[Saved data entries]

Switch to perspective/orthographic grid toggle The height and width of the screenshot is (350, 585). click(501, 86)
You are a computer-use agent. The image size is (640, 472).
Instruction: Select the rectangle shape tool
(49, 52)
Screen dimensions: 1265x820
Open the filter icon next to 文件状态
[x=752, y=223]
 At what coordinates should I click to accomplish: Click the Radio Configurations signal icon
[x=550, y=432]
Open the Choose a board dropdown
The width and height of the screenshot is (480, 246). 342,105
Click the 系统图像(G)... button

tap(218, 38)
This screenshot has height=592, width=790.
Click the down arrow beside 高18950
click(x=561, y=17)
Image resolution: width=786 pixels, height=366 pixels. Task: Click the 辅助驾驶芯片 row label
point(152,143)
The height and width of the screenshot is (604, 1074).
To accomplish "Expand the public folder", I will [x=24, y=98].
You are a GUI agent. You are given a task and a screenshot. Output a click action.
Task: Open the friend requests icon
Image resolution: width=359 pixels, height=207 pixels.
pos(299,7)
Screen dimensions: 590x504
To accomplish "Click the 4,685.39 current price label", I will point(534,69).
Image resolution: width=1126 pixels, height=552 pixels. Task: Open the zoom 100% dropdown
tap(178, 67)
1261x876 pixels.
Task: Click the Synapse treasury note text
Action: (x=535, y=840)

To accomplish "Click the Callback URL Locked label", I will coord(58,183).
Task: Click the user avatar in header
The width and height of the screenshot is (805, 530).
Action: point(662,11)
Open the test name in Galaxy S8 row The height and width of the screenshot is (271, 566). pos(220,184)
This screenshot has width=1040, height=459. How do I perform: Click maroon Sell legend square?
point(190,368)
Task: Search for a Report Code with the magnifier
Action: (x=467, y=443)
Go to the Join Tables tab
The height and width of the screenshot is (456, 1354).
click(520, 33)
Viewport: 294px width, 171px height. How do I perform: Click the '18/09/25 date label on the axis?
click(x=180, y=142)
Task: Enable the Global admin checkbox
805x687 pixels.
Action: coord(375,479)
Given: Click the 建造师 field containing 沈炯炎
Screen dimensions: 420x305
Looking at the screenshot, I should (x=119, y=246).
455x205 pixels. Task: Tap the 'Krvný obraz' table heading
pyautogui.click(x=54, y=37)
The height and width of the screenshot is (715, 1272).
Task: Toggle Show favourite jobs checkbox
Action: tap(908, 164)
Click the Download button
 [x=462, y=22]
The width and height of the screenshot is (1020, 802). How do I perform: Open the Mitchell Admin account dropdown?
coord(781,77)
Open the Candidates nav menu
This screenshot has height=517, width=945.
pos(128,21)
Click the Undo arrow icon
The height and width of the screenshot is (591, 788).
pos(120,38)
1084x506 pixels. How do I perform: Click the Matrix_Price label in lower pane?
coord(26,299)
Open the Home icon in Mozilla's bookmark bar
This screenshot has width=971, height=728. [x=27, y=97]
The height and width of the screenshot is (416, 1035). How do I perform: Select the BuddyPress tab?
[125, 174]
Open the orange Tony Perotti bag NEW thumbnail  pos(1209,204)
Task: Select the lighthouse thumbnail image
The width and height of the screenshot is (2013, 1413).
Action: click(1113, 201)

* **DESCRIPTION OF THE TASK**
Edit the items above, replacing every "Screen dimensions" with "Display size" and keeping everything else the same.

* **ANSWER TO THE EXERCISE**
Switch to perspective/orthographic grid toggle The height and width of the screenshot is (350, 585). click(501, 86)
You are a computer-use agent. The image size is (640, 472).
Instruction: Select the rectangle shape tool
(49, 52)
Display size: 1265x820
Open the filter icon next to 文件状态
[x=752, y=223]
 At what coordinates should I click to accomplish: Click the Radio Configurations signal icon
[x=550, y=432]
Open the Choose a board dropdown
The width and height of the screenshot is (480, 246). 342,105
Click the 系统图像(G)... button

tap(218, 38)
This screenshot has height=592, width=790.
Click the down arrow beside 高18950
click(x=561, y=17)
Image resolution: width=786 pixels, height=366 pixels. Task: Click the 辅助驾驶芯片 row label
point(152,143)
The height and width of the screenshot is (604, 1074).
To accomplish "Expand the public folder", I will [x=24, y=98].
You are a GUI agent. You are given a task and a screenshot. Output a click action.
Task: Open the friend requests icon
Image resolution: width=359 pixels, height=207 pixels.
pos(299,7)
Display size: 590x504
To accomplish "Click the 4,685.39 current price label", I will point(534,69).
Image resolution: width=1126 pixels, height=552 pixels. Task: Open the zoom 100% dropdown
tap(178, 67)
1261x876 pixels.
Task: Click the Synapse treasury note text
Action: (x=535, y=840)

To accomplish "Click the Callback URL Locked label", I will coord(58,183).
Task: Click the user avatar in header
The width and height of the screenshot is (805, 530).
Action: point(662,11)
Open the test name in Galaxy S8 row The height and width of the screenshot is (271, 566). pos(220,184)
This screenshot has width=1040, height=459. How do I perform: Click maroon Sell legend square?
point(190,368)
Task: Search for a Report Code with the magnifier
Action: (x=467, y=443)
Go to the Join Tables tab
The height and width of the screenshot is (456, 1354).
click(520, 33)
Viewport: 294px width, 171px height. How do I perform: Click the '18/09/25 date label on the axis?
click(x=180, y=142)
Task: Enable the Global admin checkbox
805x687 pixels.
Action: coord(375,479)
Given: Click the 建造师 field containing 沈炯炎
Display size: 420x305
Looking at the screenshot, I should (x=119, y=246).
455x205 pixels. Task: Tap the 'Krvný obraz' table heading
pyautogui.click(x=54, y=37)
The height and width of the screenshot is (715, 1272).
Task: Toggle Show favourite jobs checkbox
Action: tap(908, 164)
Click the Download button
 [x=462, y=22]
The width and height of the screenshot is (1020, 802). How do I perform: Open the Mitchell Admin account dropdown?
coord(781,77)
Open the Candidates nav menu
This screenshot has height=517, width=945.
pos(128,21)
Click the Undo arrow icon
The height and width of the screenshot is (591, 788).
pos(120,38)
1084x506 pixels. How do I perform: Click the Matrix_Price label in lower pane?
coord(26,299)
Open the Home icon in Mozilla's bookmark bar
This screenshot has width=971, height=728. [x=27, y=97]
The height and width of the screenshot is (416, 1035). How do I perform: Select the BuddyPress tab?
[125, 174]
Open the orange Tony Perotti bag NEW thumbnail  pos(1209,204)
Task: Select the lighthouse thumbnail image
The width and height of the screenshot is (2013, 1413).
Action: click(1113, 201)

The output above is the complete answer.